● **What to do**:
Rewrite the records starting with the line containing "You are a computer-use agent. Viewport: 863px" and going on through the line containing "tap(59, 75)", replacing "pickaxe" with "shovel" and leaving everything else unchanged.

● **Given records**:
+ + +
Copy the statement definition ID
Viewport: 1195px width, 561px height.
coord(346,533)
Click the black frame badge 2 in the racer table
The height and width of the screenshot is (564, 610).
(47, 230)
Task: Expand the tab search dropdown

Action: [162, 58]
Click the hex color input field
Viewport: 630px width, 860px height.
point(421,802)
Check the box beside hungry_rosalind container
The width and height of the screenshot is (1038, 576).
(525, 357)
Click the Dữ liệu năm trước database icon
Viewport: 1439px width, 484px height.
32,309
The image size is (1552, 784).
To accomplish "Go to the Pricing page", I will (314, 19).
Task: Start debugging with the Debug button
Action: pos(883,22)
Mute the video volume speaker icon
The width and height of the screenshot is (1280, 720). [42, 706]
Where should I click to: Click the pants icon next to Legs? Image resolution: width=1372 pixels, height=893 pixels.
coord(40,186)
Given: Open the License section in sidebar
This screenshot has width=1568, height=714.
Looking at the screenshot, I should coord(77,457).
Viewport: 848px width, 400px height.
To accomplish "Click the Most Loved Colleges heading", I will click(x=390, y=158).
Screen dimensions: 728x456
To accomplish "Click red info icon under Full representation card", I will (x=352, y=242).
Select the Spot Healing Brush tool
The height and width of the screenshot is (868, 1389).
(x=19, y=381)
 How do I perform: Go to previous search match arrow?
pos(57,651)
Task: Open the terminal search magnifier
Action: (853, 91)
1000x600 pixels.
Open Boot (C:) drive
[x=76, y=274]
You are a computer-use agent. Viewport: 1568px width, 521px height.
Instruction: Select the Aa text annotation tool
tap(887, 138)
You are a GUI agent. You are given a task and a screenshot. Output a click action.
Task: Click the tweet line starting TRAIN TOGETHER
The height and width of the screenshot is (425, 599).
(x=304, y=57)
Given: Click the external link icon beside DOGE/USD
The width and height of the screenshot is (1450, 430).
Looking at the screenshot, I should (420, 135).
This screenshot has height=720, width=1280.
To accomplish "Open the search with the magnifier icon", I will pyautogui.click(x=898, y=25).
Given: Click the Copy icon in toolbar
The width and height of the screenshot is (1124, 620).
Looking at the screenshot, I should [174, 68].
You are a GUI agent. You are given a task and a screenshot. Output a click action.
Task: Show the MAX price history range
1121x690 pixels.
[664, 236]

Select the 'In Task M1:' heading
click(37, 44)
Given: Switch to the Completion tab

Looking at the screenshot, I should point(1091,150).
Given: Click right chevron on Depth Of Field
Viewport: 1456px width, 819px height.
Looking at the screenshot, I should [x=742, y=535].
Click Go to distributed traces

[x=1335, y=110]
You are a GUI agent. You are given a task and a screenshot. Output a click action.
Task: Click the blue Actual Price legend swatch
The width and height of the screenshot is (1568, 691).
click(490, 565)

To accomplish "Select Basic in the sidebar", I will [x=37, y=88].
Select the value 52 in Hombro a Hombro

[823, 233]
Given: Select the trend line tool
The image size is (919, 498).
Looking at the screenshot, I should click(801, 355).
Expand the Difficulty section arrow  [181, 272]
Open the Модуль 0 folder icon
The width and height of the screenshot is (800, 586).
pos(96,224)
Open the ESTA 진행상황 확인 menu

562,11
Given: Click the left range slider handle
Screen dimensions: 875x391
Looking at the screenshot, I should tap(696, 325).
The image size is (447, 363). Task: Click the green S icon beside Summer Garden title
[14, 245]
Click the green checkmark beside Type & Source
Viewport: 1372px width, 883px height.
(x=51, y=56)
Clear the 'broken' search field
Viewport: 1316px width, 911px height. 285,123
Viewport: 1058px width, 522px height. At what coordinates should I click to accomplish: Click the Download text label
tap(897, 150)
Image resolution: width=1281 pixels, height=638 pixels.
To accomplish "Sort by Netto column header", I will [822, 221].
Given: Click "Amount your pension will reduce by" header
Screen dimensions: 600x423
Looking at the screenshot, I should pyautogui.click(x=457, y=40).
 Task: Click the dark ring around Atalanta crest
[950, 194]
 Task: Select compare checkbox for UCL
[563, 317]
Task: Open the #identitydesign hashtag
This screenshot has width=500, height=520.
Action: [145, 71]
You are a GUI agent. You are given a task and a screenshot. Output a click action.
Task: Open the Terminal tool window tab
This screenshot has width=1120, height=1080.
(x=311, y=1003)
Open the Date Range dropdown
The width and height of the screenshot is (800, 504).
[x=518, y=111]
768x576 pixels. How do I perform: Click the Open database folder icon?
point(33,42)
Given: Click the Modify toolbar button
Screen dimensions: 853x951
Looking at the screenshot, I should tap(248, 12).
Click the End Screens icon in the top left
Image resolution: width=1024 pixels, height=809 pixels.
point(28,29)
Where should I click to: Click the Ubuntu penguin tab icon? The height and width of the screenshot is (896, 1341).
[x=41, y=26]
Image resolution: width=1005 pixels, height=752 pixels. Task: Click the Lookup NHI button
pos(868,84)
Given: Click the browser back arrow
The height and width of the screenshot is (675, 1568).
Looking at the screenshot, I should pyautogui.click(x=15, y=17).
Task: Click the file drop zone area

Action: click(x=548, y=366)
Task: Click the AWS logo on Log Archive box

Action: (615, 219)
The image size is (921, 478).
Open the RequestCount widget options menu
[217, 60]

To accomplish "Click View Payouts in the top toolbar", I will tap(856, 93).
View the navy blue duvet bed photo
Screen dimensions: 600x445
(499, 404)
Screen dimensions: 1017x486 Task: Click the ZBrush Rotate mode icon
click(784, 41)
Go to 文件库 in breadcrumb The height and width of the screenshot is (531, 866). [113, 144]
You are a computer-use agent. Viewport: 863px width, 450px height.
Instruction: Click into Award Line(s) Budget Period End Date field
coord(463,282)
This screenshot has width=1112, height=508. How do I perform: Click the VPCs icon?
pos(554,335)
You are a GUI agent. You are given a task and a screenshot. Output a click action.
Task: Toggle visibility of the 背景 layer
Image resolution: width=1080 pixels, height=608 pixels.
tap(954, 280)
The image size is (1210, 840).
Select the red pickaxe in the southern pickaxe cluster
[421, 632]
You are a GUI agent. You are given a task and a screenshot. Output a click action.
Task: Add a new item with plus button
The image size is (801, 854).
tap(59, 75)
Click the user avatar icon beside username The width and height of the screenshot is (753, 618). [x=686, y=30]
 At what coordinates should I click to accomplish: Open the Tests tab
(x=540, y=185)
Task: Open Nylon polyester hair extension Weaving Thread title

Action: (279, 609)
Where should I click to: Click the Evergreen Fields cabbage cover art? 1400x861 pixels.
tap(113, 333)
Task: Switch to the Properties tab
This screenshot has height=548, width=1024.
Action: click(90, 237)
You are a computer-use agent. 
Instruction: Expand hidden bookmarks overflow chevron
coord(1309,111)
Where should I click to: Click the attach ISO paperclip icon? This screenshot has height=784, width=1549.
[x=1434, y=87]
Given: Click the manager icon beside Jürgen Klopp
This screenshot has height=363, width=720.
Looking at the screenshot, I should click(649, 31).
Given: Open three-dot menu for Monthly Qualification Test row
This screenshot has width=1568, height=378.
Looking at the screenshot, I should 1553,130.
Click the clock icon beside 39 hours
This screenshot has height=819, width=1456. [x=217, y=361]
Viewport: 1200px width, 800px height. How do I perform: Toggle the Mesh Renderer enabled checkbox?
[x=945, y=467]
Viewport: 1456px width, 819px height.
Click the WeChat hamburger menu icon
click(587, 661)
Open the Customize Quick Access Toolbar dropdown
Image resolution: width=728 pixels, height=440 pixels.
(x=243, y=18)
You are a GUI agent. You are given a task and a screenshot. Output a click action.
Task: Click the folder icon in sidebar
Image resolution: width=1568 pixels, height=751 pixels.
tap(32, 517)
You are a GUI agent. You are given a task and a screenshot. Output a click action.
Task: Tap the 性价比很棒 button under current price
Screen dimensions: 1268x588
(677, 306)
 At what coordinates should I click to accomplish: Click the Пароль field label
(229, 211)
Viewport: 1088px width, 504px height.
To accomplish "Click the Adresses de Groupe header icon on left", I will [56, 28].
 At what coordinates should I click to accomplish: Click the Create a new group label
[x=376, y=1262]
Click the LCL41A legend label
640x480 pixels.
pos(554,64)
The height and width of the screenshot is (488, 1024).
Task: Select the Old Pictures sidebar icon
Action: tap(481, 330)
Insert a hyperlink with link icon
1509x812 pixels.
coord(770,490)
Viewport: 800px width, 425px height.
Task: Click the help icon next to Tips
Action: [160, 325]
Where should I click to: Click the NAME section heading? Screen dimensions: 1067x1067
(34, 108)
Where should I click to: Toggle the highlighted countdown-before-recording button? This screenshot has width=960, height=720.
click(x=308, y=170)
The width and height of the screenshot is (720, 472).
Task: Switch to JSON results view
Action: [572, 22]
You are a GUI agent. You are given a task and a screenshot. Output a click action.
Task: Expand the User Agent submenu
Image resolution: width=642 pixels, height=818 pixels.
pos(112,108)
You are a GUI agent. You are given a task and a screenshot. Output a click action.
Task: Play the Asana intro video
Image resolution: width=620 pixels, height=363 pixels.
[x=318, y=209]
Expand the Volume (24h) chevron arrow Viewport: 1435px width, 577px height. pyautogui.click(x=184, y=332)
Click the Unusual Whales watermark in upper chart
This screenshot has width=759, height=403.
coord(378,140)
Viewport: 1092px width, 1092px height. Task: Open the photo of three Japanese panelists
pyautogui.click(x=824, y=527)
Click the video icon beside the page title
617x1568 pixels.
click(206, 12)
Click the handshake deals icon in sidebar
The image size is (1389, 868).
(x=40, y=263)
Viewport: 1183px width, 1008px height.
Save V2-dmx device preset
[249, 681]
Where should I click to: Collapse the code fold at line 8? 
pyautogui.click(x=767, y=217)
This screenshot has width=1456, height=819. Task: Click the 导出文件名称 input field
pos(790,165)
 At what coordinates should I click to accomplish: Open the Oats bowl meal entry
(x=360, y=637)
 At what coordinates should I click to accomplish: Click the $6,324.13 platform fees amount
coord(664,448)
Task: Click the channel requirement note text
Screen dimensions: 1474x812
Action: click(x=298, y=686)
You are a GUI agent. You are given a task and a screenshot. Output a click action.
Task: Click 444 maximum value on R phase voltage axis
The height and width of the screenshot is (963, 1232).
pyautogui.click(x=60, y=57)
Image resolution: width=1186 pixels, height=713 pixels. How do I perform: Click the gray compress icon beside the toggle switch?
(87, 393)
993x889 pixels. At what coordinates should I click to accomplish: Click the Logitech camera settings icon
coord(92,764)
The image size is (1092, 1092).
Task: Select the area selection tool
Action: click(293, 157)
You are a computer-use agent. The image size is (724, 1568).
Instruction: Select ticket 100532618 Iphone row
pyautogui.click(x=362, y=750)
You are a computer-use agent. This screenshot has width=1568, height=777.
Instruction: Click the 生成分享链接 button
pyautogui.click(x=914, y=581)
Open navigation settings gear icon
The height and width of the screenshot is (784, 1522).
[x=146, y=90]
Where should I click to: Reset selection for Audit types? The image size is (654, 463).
+ + +
● **Task solution**:
You are a computer-use agent. Viewport: 863px width, 450px height.
Instruction: Click into Award Line(s) Budget Period End Date field
coord(463,282)
This screenshot has width=1112, height=508. How do I perform: Click the VPCs icon?
pos(554,335)
You are a GUI agent. You are given a task and a screenshot. Output a click action.
Task: Toggle visibility of the 背景 layer
Image resolution: width=1080 pixels, height=608 pixels.
tap(954, 280)
The image size is (1210, 840).
Select the red shovel in the southern shovel cluster
[421, 632]
You are a GUI agent. You are given a task and a screenshot. Output a click action.
Task: Add a new item with plus button
The image size is (801, 854).
tap(59, 75)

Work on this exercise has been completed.